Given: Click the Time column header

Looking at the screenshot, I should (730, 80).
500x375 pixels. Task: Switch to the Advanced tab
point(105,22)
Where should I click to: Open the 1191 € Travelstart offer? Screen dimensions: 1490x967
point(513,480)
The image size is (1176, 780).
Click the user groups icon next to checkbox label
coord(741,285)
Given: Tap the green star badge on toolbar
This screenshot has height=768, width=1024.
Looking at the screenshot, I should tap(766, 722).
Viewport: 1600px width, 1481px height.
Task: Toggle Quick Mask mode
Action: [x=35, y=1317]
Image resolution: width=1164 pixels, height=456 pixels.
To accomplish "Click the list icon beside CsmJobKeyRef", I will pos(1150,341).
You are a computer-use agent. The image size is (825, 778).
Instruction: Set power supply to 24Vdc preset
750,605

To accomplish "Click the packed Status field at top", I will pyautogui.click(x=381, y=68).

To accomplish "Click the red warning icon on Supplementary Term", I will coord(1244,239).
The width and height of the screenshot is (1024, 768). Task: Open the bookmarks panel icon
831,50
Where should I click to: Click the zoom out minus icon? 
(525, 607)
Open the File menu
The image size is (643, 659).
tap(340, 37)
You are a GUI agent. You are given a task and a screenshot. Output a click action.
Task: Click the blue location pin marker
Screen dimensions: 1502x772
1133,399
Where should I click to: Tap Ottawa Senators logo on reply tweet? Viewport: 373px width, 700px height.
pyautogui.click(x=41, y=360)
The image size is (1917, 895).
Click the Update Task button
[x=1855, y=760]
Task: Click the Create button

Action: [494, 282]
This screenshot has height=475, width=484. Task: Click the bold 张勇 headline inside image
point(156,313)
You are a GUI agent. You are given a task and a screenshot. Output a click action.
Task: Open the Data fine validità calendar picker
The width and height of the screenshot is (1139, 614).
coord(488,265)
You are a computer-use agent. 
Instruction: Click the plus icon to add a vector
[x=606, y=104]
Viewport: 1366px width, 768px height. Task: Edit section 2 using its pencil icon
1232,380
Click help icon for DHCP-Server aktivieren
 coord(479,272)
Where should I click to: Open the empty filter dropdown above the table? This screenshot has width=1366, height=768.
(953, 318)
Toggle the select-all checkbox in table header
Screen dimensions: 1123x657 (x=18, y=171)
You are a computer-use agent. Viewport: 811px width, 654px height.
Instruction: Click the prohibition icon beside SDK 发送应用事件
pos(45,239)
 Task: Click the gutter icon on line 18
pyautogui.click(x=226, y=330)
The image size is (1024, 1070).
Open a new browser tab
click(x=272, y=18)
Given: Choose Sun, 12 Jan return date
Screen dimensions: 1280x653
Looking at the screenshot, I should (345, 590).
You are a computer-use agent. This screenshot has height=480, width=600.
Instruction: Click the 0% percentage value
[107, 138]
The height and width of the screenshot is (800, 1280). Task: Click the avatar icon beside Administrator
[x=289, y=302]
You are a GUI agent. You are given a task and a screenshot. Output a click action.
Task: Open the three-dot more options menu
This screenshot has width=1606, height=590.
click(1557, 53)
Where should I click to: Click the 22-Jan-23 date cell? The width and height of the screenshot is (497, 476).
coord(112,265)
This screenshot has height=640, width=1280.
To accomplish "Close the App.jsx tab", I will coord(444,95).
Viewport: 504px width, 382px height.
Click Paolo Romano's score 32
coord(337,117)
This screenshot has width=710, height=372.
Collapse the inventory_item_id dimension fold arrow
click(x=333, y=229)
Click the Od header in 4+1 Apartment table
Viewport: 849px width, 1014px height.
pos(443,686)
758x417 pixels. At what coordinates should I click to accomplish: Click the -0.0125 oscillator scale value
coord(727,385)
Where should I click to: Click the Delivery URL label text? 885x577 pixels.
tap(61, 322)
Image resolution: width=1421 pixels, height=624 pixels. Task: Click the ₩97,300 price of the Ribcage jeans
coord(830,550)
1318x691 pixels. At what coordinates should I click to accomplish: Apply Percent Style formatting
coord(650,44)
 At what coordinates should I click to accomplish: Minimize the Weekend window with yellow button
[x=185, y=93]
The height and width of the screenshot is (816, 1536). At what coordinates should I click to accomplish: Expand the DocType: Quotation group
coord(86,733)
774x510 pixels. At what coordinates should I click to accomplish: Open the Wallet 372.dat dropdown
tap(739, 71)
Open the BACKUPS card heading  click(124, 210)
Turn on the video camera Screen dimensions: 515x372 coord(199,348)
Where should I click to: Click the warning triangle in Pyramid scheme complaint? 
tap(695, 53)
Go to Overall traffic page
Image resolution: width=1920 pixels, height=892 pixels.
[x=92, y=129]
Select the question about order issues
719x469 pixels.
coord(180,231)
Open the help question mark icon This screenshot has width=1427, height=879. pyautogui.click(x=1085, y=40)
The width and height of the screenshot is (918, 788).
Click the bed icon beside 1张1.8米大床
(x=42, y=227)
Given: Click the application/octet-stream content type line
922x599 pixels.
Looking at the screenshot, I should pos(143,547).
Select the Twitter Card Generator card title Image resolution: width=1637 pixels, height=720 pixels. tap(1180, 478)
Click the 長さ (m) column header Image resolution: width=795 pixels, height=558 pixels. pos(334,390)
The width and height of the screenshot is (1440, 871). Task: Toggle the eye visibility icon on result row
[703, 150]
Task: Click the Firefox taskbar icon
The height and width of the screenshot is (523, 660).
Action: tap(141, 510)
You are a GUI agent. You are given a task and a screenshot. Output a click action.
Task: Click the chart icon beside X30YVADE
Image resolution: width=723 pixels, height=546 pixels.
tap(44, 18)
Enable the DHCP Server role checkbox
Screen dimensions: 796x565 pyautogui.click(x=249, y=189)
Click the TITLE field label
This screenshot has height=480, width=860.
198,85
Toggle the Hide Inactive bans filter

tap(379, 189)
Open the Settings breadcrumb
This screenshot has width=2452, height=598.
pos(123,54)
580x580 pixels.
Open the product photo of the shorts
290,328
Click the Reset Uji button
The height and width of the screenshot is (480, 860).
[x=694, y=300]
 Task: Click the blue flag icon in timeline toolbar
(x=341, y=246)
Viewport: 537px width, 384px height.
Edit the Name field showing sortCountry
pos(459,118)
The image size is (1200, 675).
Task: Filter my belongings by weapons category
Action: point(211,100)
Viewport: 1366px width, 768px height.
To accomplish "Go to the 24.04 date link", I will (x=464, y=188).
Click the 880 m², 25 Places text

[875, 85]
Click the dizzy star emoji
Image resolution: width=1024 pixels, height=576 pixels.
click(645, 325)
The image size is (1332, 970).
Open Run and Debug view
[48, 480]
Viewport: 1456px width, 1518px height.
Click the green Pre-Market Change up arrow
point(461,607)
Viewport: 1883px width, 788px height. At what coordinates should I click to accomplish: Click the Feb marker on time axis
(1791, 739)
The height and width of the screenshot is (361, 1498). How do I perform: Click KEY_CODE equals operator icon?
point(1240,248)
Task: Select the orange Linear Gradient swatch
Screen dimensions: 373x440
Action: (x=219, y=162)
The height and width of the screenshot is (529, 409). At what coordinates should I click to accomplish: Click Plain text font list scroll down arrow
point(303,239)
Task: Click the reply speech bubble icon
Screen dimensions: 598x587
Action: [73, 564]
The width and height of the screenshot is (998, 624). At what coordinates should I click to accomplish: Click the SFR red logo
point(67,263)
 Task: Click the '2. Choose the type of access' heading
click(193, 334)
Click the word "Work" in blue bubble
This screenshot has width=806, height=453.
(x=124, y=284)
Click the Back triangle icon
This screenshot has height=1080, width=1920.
▬▬▬▬▬▬▬▬▬▬
== Task directions ==
Please return each line of the listing above that contains "computer".

== Exercise output ==
You are a computer-use agent. The image size is (825, 778).
You are a computer-use agent. 
You are a computer-use agent. Viewport: 811px width, 654px height.
You are a computer-use agent. This screenshot has height=480, width=600.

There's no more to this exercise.